TASK TO CARRY OUT: Render the rows below as a numbered list, starting at the line that contains "Open the 2022年中国半导体IC产业" and ending at the final line of the rows, with blank lines omitted. Leave the pictures out of the list.

SUPPLIED ENTRIES:
## START

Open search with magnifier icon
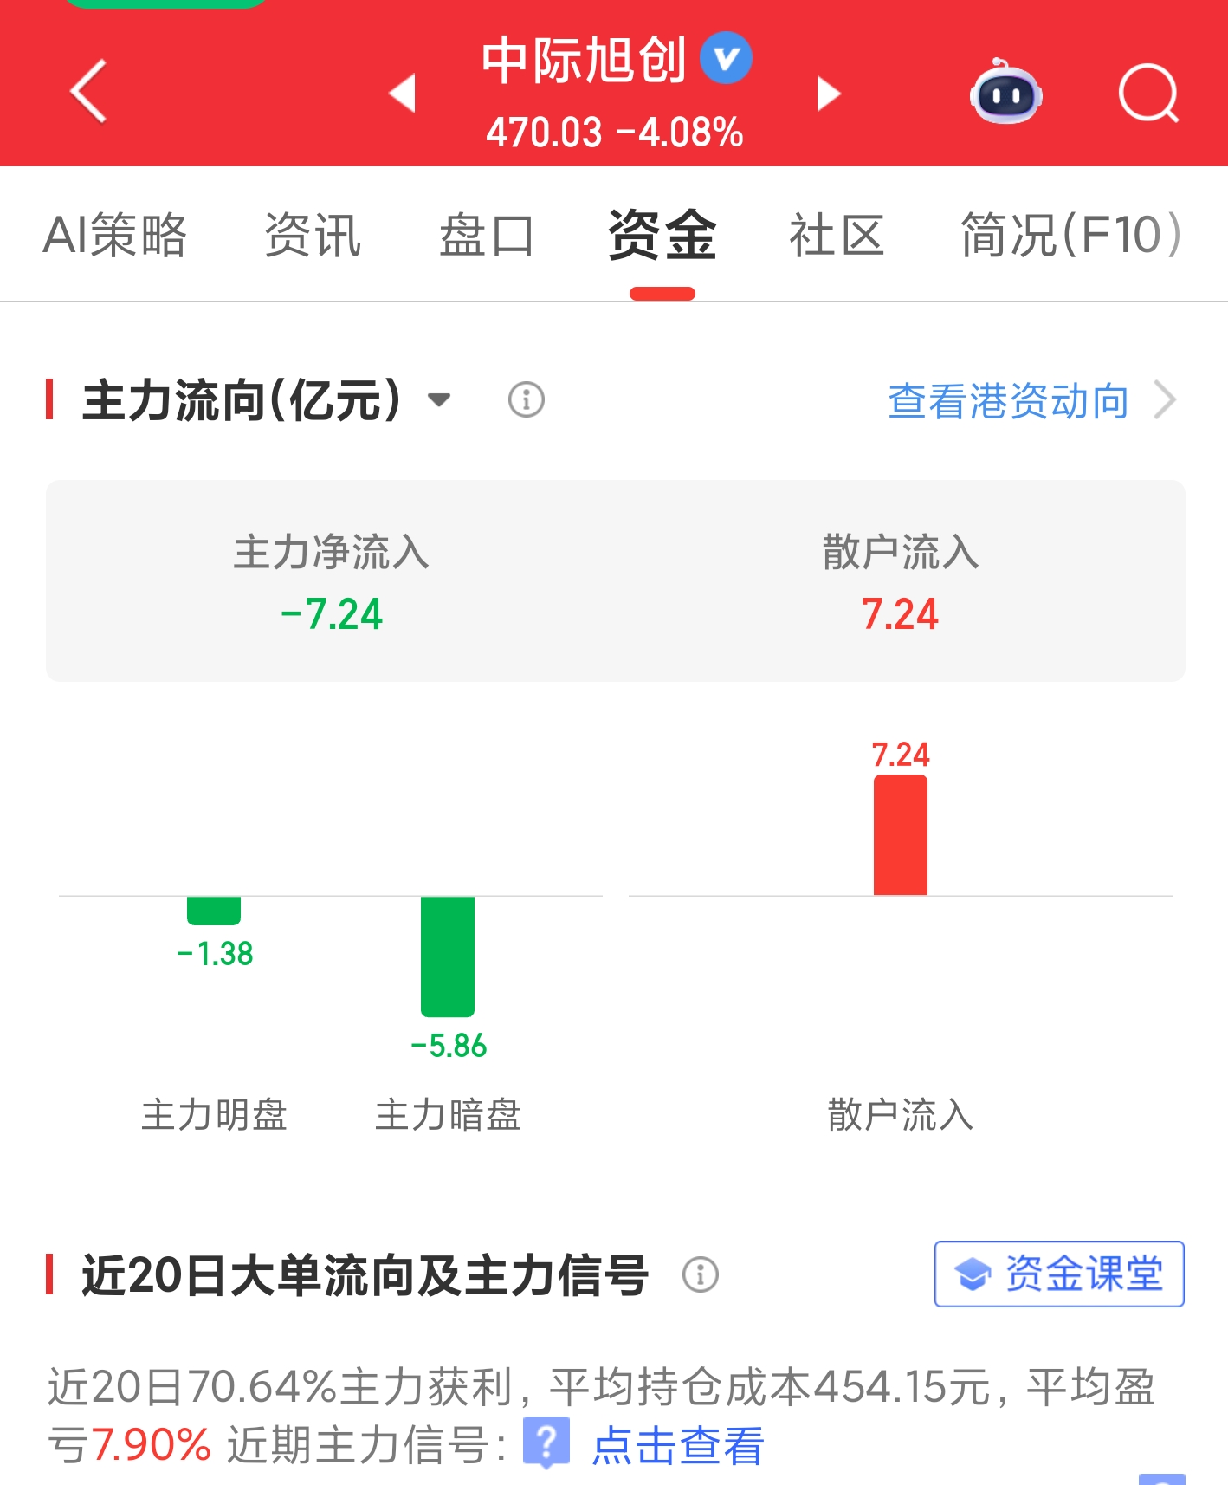1228x1485 pixels. tap(1148, 93)
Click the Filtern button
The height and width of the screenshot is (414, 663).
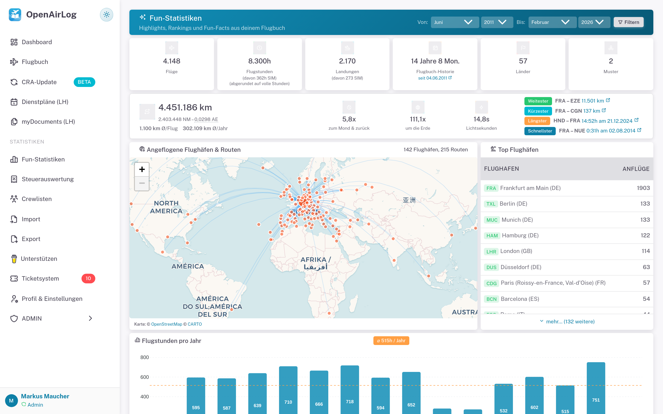coord(628,22)

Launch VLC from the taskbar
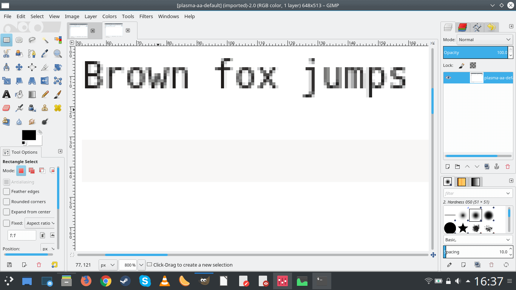click(164, 281)
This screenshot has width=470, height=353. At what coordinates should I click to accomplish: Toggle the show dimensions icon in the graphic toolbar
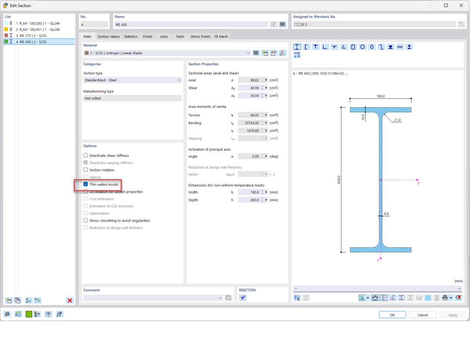tap(375, 298)
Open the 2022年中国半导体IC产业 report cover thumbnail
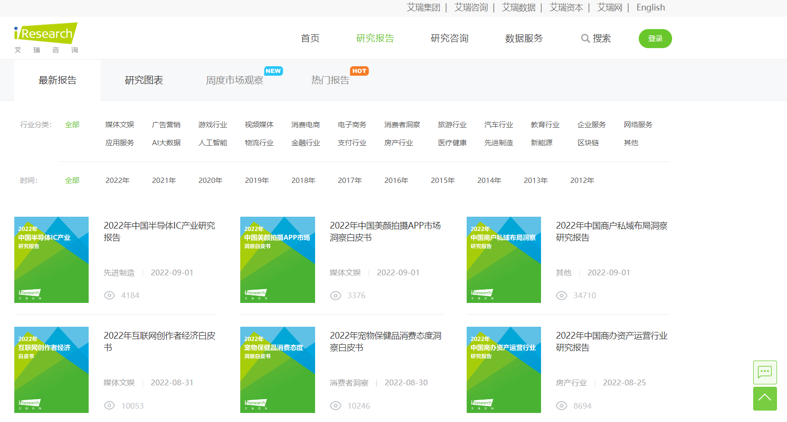This screenshot has height=422, width=787. click(51, 260)
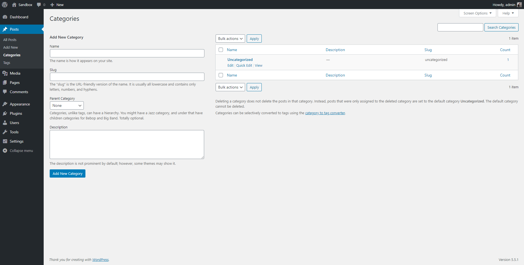Open the Bulk actions dropdown
Image resolution: width=524 pixels, height=265 pixels.
(230, 38)
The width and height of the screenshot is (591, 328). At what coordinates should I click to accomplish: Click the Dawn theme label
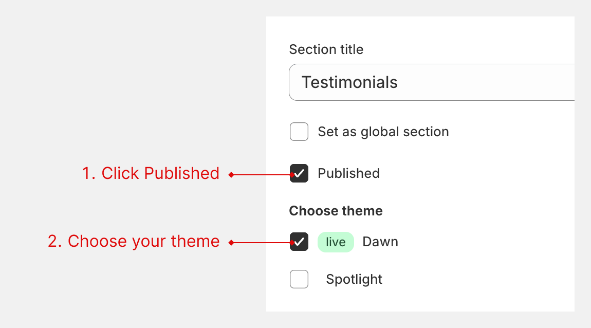click(380, 242)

## END

SOLUTION FOR THIS PROBLEM:
1. Open the 2022年中国半导体IC产业 report cover thumbnail
2. This screenshot has height=422, width=787. click(51, 260)
3. Open the Bulk actions dropdown
4. Image resolution: width=524 pixels, height=265 pixels.
5. (230, 38)
6. The width and height of the screenshot is (591, 328). At what coordinates should I click to accomplish: Click the Dawn theme label
7. click(380, 242)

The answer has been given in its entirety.